*** Available records ***

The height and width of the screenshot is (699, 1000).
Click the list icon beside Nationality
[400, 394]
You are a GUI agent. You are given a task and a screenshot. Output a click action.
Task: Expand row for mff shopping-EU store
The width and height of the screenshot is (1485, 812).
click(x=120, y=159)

*** End of Available records ***

_Your objective_: Every record should be given again exactly.

_Reply_:
The height and width of the screenshot is (699, 1000).
Click the list icon beside Nationality
[400, 394]
You are a GUI agent. You are given a task and a screenshot. Output a click action.
Task: Expand row for mff shopping-EU store
The width and height of the screenshot is (1485, 812).
click(x=120, y=159)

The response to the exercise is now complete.